Лукас начал с трудом подниматься на ноги, но тут случилось что-то, чего Конрауд толком не успел заметить. Лукас так и недоговорил свою фразу и издал сдавленный крик. Он то ли поскользнулся на камне, то ли у него сорвалась рука. Все произошло молниеносно, и Конрауд увидел испуг в глазах Лукаса, когда тот упал и начал сползать вниз с уступа. Конрауд протянул ему руку, и Лукас ухватился за нее. Не успел Конрауд найти точку опоры, как его едва не утащило вниз вслед за Лукасом. А тот в отчаянии искал спасения, но, схватившись за руку Конрауда, понял, что этого недостаточно.

Конрауд увидел, когда именно он это понял. Увидел в его широко распахнутых глазах, когда именно ему стало ясно, что спасения нет. Что он ухватился за нечто непрочное. Тогда Лукас издал вопль человека, находящегося в смертельной опасности.

Он сорвался в реку. Поток тотчас подхватил его и понес вниз по течению, он гнул его и вертел во все стороны, подгонял вперед, выкидывал на поверхность и тотчас снова бросал на глубину. В мутных волнах Лукас ничего не видел, а ее ледниковый холод сковывал конечности, и когда он пытался кричать от ужаса, легкие заполняла вода. Его вынесло на поверхность, он стал откашливаться. А над ним возвышался скальный столб, стоящий посреди реки, и на фоне неба виднелась ель, наклонявшаяся к нему.

Его снова бросило на дно вниз головой, он ударился о камень, раскинул руки, уцепился было за выступ скалы под водой, но потерял хватку. Он шарил в темноте наугад как безумец, не понимая, находится ли он в бурлящем потоке вверх или вниз головой, – но вот его снова выкинуло на поверхность, он ухватился за камень, и ему удалось немного замедлить свое движение, а потом опора снова выскользнула у него из рук. Он порезался о камни и порвал кожу на пальцах, но снова ухватился за выступ и в этот раз смог там задержаться. Его бросило на шершавую скальную стену, над ним нависла ель – и он осознал, что его отнесло к скале посреди реки.

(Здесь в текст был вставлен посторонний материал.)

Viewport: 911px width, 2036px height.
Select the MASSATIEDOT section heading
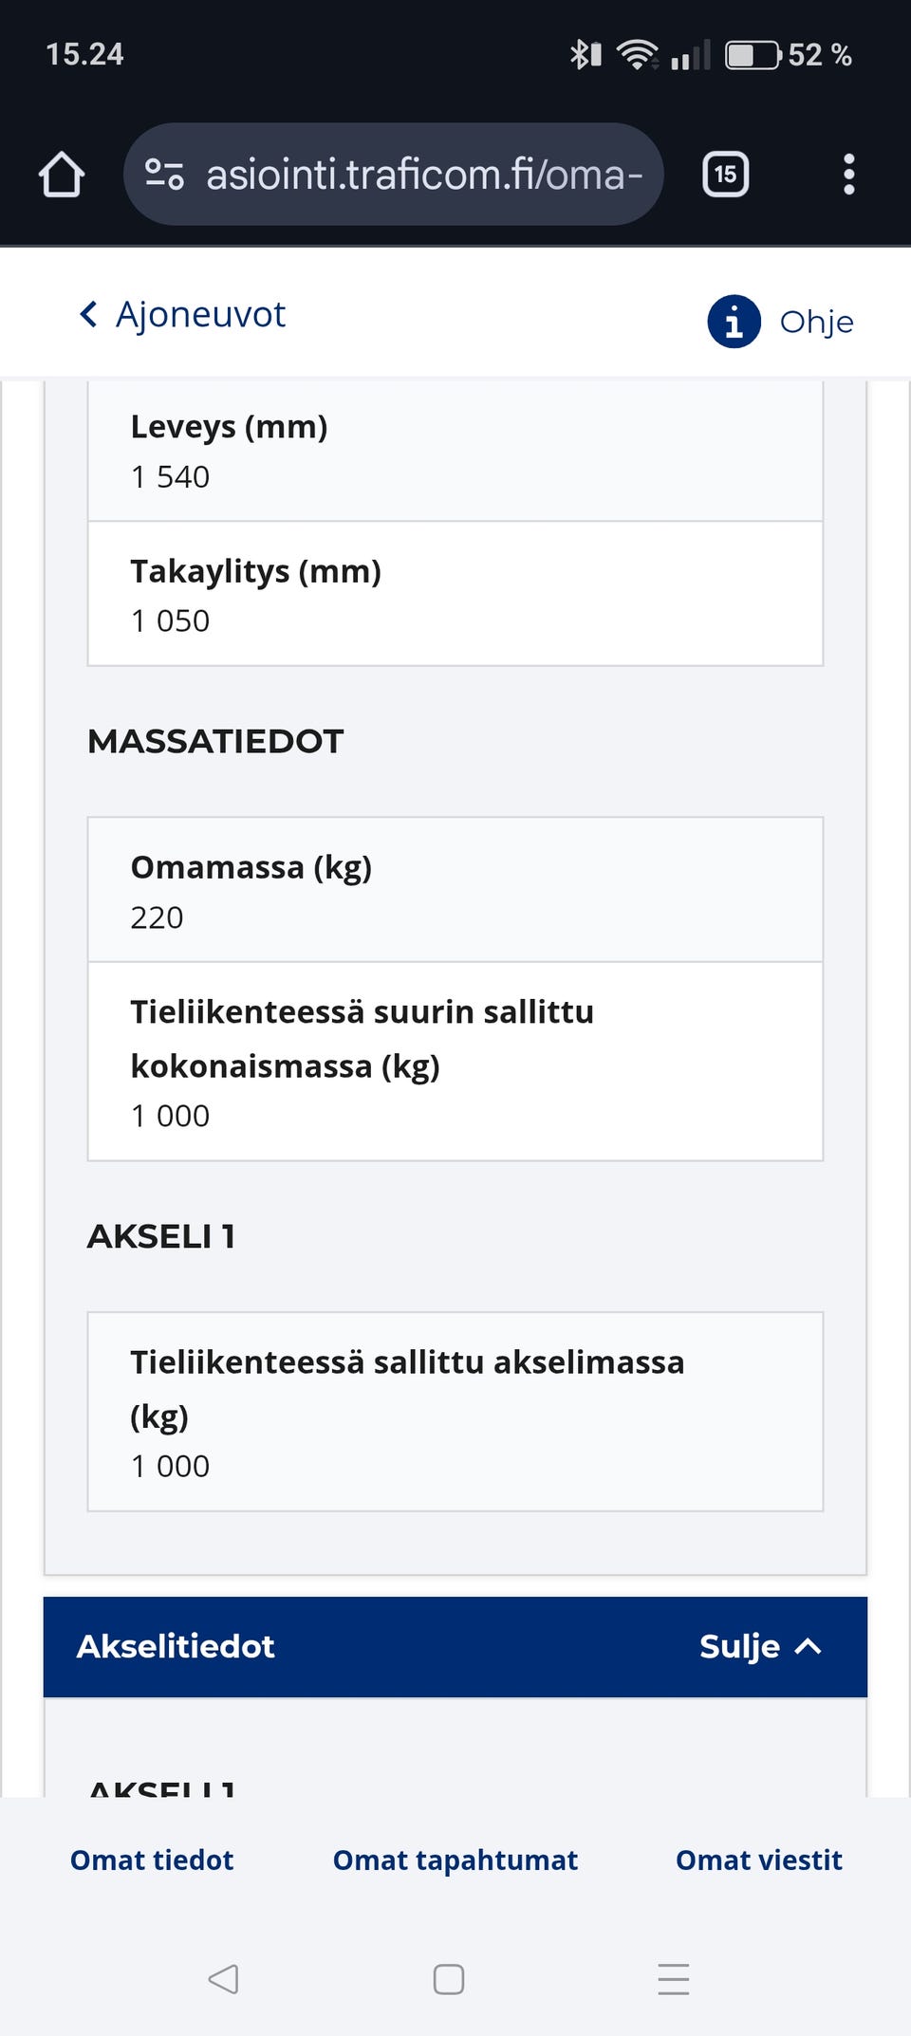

Волны без конца бились об него, а он мертвой хваткой вцепился в скалу, и ему удалось чуть-чуть продвинуться вдоль нее туда, где течение было не такое бешеное. Так он и держался за каменную стену исцарапанными онемевшими пальцами, вытянув голову над поверхностью, так что ее постоянно обдавало водой – и в его глазах читалась надежда, что его спасут. Он больше не смел шевельнуться, из страха сорваться, а крепко прижался к камням и попытался сидеть как можно тише.

Конрауд наблюдал его борьбу за жизнь с уступа и понимал, что закончиться это может только одним образом. Ему было трудно представить, чтоб в руках Лукаса от холода еще осталась чувствительность. Он смотрел на это – пока Лукас не разжал руку и не закружился вниз по реке, и в конце концов он скрылся под волнами и больше не показывался на поверхность.

58

Масштабные поиски Лукаса по берегам реки Эльвюсау до самого устья длились много дней, но результата не принесли. Тела так и не нашли, очевидно, его унесло в море.

Конрауд навестил сестру Сигюрвина, а она сказала, что не знакома с теми двумя, убившими ее брата. От Марты она услышала подробный рассказ о том, как Сигюрвина убили в ссоре из-за контрабанды наркотиков. Она сказала, что ничего подобного не знала о своем брате – и горевала, что он влез в «такую чушь», со всеми вытекающими оттуда последствиями. Конрауд долго сидел у сестры Сигюрвина и ощутил, каким облегчением для нее было наконец получить ответы на все вопросы, не дававшие ей покою много лет, – даже если эти ответы прискорбные, – а на прощанье она обняла его и поблагодарила за упорство.